Mujahedin-e Khalq Organization (MEK or MKO) a.k.a. Mujahedin-e Khalq, the National Liberation Army of Iran (NLA, the militant wing of the MEK), People's Mujahedin Organization of Iran (PMOI), National Council of Resistance (NCR), Organization of the People's Holy Warriors of Iran, Sazeman-e Mujahedin-e Khalq-e Iran, Muslim Iranian Student's Society (front organization used to garner financial support)
Description: Formed in the 1960s by the college-educated children of Iranian merchants, the MEK sought to counter what it perceived as excessive Western influence in the Shah's regime. Following a philosophy that mixes Marxism and Islam, has developed into the largest and most active armed Iranian dissident group. Its history is studded with anti-Western activity, and, most recently, attacks on the interests of the clerical regime in Iran and abroad.
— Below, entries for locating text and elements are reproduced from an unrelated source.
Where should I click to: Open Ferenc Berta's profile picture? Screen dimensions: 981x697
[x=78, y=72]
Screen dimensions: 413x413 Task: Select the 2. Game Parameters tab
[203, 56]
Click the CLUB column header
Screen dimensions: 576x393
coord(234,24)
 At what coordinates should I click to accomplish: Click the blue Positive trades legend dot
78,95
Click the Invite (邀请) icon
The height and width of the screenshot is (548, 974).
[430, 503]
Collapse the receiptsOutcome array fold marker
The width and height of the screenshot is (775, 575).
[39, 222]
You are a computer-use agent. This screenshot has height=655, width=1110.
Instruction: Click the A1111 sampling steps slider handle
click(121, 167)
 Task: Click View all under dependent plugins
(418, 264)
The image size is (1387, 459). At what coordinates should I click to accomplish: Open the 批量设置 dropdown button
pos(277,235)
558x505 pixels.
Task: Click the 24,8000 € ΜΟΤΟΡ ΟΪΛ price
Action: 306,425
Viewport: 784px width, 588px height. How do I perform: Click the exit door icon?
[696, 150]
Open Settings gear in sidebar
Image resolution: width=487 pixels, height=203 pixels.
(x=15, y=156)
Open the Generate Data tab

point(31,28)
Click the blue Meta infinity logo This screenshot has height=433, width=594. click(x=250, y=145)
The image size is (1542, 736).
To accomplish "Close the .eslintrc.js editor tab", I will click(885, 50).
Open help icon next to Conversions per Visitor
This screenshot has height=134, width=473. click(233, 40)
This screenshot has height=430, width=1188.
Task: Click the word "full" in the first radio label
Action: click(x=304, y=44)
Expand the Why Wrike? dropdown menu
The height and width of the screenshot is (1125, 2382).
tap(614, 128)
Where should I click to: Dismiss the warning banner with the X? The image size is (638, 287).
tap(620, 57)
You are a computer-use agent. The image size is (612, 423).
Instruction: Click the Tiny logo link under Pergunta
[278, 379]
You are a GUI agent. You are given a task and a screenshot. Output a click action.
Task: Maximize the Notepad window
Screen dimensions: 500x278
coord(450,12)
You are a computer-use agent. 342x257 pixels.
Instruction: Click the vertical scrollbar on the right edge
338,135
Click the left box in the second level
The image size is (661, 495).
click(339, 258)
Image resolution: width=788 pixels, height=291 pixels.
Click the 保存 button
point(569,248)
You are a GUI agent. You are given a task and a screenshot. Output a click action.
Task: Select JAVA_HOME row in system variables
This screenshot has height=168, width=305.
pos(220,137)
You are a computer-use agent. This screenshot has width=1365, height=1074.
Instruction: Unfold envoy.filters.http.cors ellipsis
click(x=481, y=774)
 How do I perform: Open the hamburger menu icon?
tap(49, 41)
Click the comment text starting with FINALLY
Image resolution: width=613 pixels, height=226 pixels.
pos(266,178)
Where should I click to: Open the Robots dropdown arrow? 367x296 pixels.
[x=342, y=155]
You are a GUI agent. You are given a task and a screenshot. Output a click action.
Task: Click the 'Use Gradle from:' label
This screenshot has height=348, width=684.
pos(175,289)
Activities: Worldwide campaign against the Iranian Government stresses propaganda and occasionally uses terrorist violence. During the 1970s the MEK staged terrorist attacks inside Iran and killed several US military personnel and civilians working on defense projects in Tehran. Supported the takeover in 1979 of the US Embassy in Tehran. In April 1992 conducted attacks on Iranian embassies in 13 different countries, demonstrating the group's ability to mount large-scale operations overseas. Recent attacks in Iran include three explosions in Tehran in June 1998 that killed three persons and the assassination of Asadollah Lajevardi, the former director of the Evin Prison.
Strength: Several thousand fighters based in Iraq with overseas support. Most of the fighters are organized in the MEK's National Liberation Army (NLA).
Location/Area of Operation: In the 1980s the MEK's leaders were forced by Iranian security forces to flee to France. Most resettled in Iraq by 1987. In the mid-1980s did not mount terrorist operations in Iran at a level similar to its activities in the 1970s. In recent years has claimed credit for a number of operations in Iran.
External Aid: Beyond support from Iraq, the MEK uses front organizations to solicit contributions from expatriate Iranian communities.